The actin cytoskeleton refers collectively to an array of filaments composed of the core protein actin, together with a variety of accessory proteins and associated myosin motors. However, for any given cell the actin cytoskeleton actually comprises a variety of distinct structures composed of actin filaments of different architectures, occupying different locations in the cell, and associated with distinct subsets of actin-binding proteins.

Our core interest is in understanding how a diversity of actin cytoskeletal structures is assembled from a common pool of proteins.


Formins are a ubiquitous family of eukaryotic proteins  best known for promoting polymerization of actin monomers into filaments. From top to bottom in diagram: In absence of formin, actin will spontaneously polymerize, but early assembly intermediates are unstable, resulting in a kinetic lag. Conserved Formin Homology-2 (FH2) domains of dimerized formins generate a ring that stabilizes assembly intermediates, and remains associated with the growing end (+ end, or barbed-end) of the filament. From this position, formins can block the effects of capping protein (CP) which inhibits polymerization, or can cooperate with profilin (PFN) to recruit actin to the growing filament, via  Formin Homology-1 (FH1) domains.

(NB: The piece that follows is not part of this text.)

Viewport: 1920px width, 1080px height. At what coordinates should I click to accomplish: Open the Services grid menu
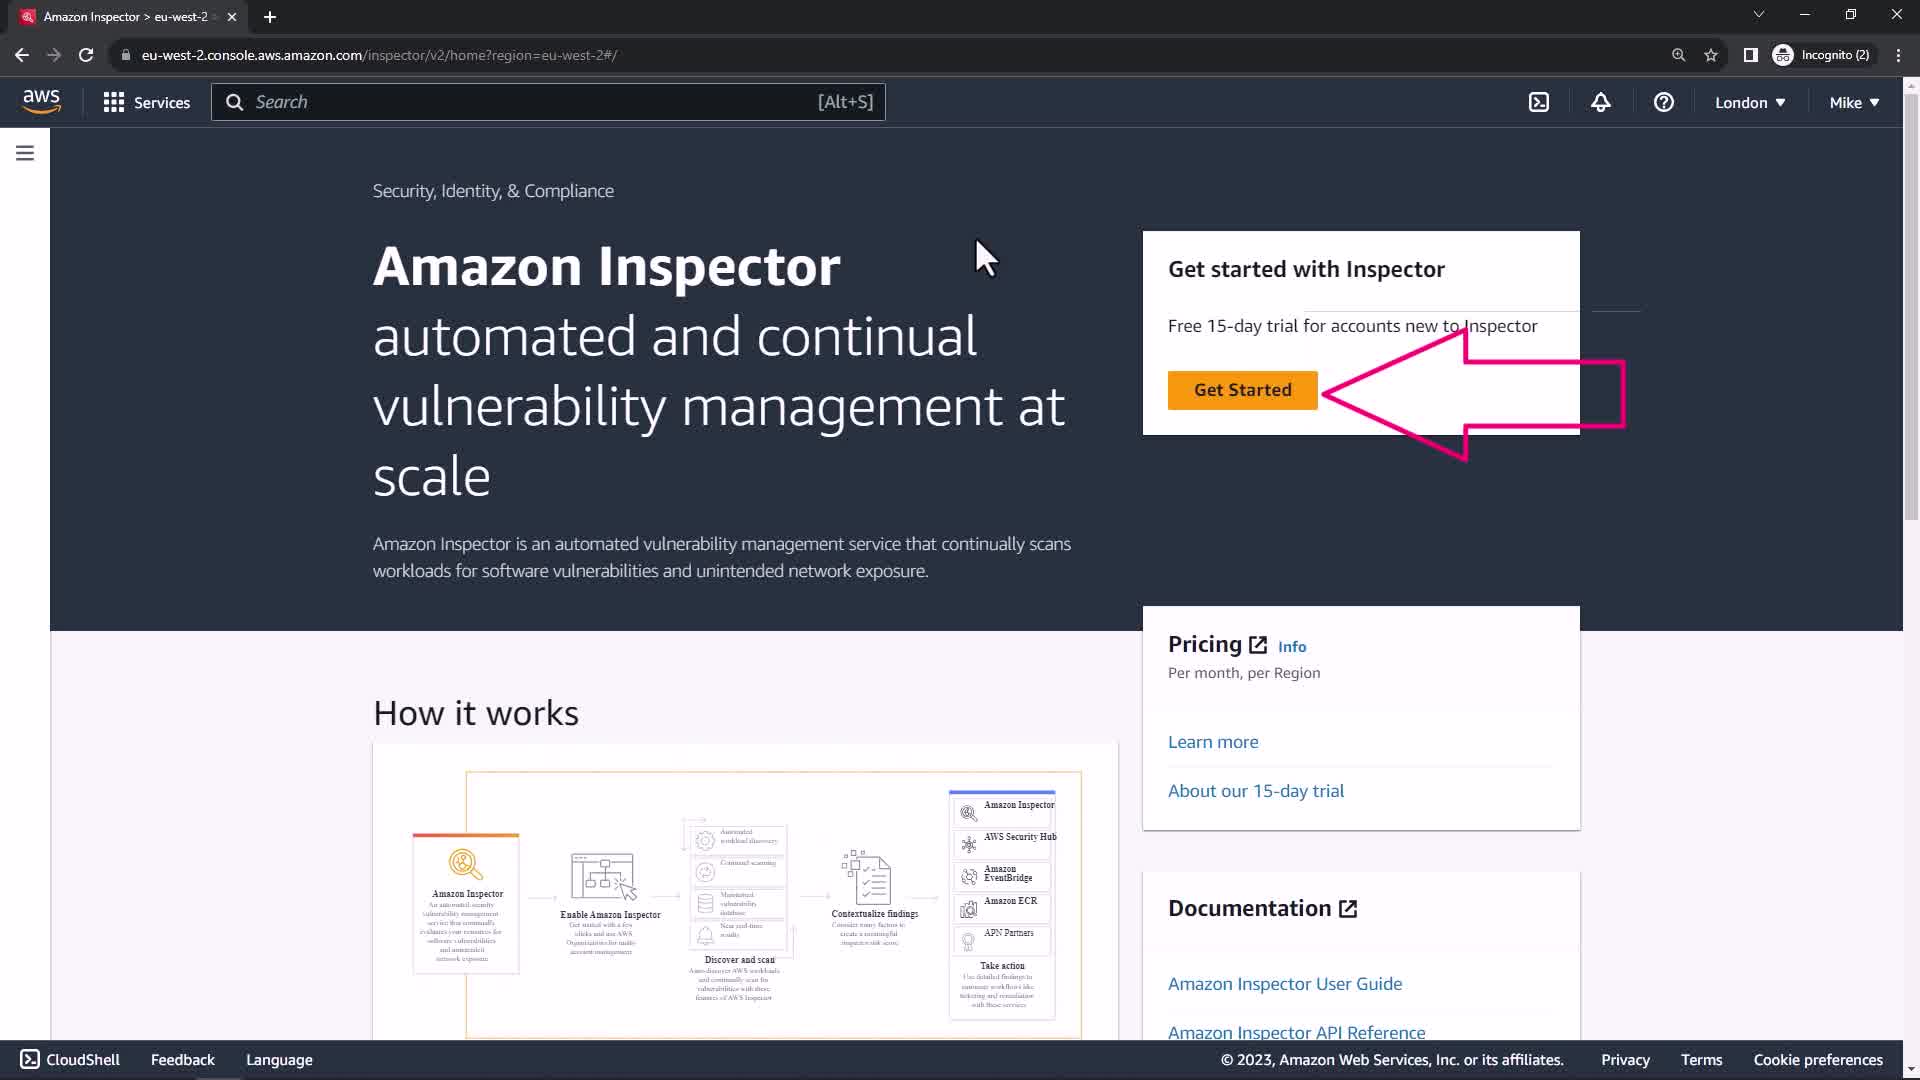click(146, 102)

Muscle represents the epitome of cytoskeletal organization. Actin-based thin filaments and myosin-based thick filaments are organized into near-crystalline arrays, allowing for actomyosin-interactions to drive the muscle contraction. In animals ranging from humans to flies to worms, formins of the FHOD subfamily promote proper growth and cytoskeletal organization in striated muscles, although their mechanism for action remains unclear. The question of mechanism has clinical relevance, as human mutations in the gene encoding the FHOD subfamily member FHOD3 has been linked to Hypertrophic Cardiomyopathy. We are using C. elegans straited body-wall muscle as a simple model to examine how its FHOD formin affects muscle development. Surprisingly, worm FHOD-1 does not appear to influence thin filament assembly, but is important for the organization of alpha-actinin-rich Z-line structures that anchor the thin filaments, which in turn are associated with costamere-like sites rich in integrins, vinculin, and talin. One tool we use to understand how Z-line structures are assembled are trangenic worms expressing tagged proteins. Shown to the right is a portion of muscle from such a worm, expressing fluorescently-tagged versions of alpha-actinin (magenta) and integrin (green).

Muscle Adhesion Sites.jpg


Another tissue in which actin filaments play critical roles is epithelium. In epithelial cells, there are often dramatically distinct populations of actin filaments, such as contractile filaments analogous to those found in muscle, and actin filaments associated with junctions that bind epithelial cells to each other. The worm spermatheca is lined by such an epithelium. The spermatheca is designed to hold sperm, and receive unfertilized eggs from the worm gonad. Ovulation is the process by which the unfertilized egg is rapidly transferred to the spermatheca, which requires the epithelium to become highly distended and the junctions to become remodeled over just a couple of minutes. After the egg is fertilized, the contractile filaments squeeze the fertilized egg out of the spermatheca. We have found that a worm formin called EXC-6 is required for normal ovulation. As shown to the right, a fluorescently-tagged EXC-6 (green) is associated with highly contorted cell-cell junctions in this isolated spermatheca, which has also been stained to show the contractile actin filaments (magenta). We are exploring whether EXC-6 affects actin filaments at the junctions to allow for remodeling during ovulation. Interestingly, EXC-6 is related to the human formin INF2, which is associated with highly contorted junctions in the human kidney, and INF2 defects are one cause of the kidney disease Focal Segmental Glomerulosclerosis, as well as neuronal disease. Our hope is that by understanding the function of EXC-6 better, we may shed light on how human INF2 functions at junctions in the kidney.